In one of my classes with Professor Diane Burton, which was all about Bohemianism and the Bloomsbury movement in England and the 1960s counterculture in the United States, we read The Hotel in New Hampshire, by John Irving. Professor Burton later said she didn’t know why she added that book to the course. But I really loved that book, and I ended up writing about another John Irving novel in my senior thesis.
Do you have any advice for someone looking for a career after graduating with an English degree?
I always will put in a plug for journalism. I’m not, however, a naturally outgoing person and part of journalism is having the ability to call strangers and talk to them. I think I’m probably not the only English major who is nervous and shy around people!
The great thing about journalism, though, is it gives you a really good excuse to talk to others, whereas if you’re in a casual situation where you’re trying to make friends, it’s really hard to figure out how to strike up a conversation. But if you call someone up and, for example, tell them you need to ask them about a study they wrote about genetic testing, then it’s a super interesting thing to talk about and a natural reason to get to know somebody and listen to all the things they have to say.
I think people who tend to read books are people with a lot of curiosity, and that works really well with journalism. I’ll always recommend that as a possible career.
What was your favorite English class at TU?
It was another class by Professor Burton. She taught a course called “The Twentieth-Century Condition-of-England Novel,” which was based on the idea that people like Charles Dickens were writing condition-of-England novels in the nineteenth century. For example, Dickens wrote about child labor, so she took that idea into the twentieth century.

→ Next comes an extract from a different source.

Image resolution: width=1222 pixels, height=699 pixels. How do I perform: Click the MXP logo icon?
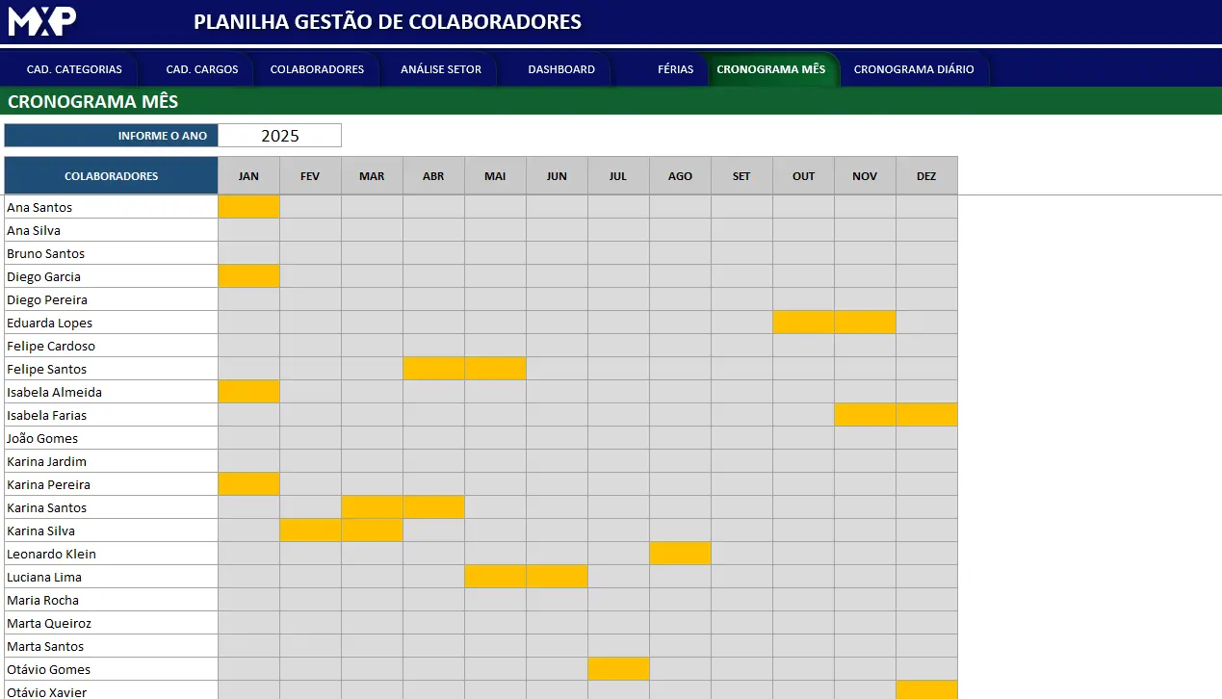click(x=42, y=21)

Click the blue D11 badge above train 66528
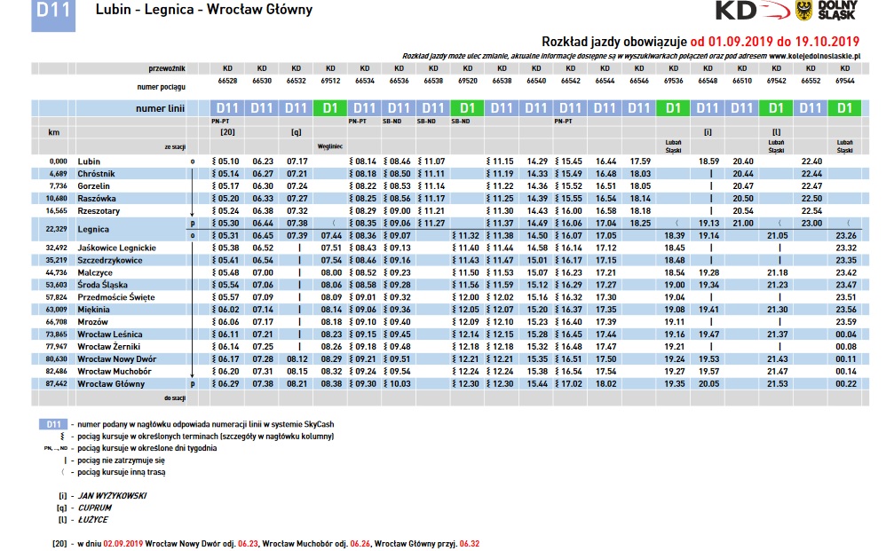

We read all these books about modern English life. It was fascinating. I recently reread Crewe Train by Rose Macaulay and realized I hadn’t fully appreciated it when I read it in Professor Burton’s course. I feel like I talk about that course more than any other when the topic comes up! I still think about that course a lot and the books we read. Dr. Burton was so great too. She’s just a really fabulous teacher and lovely person.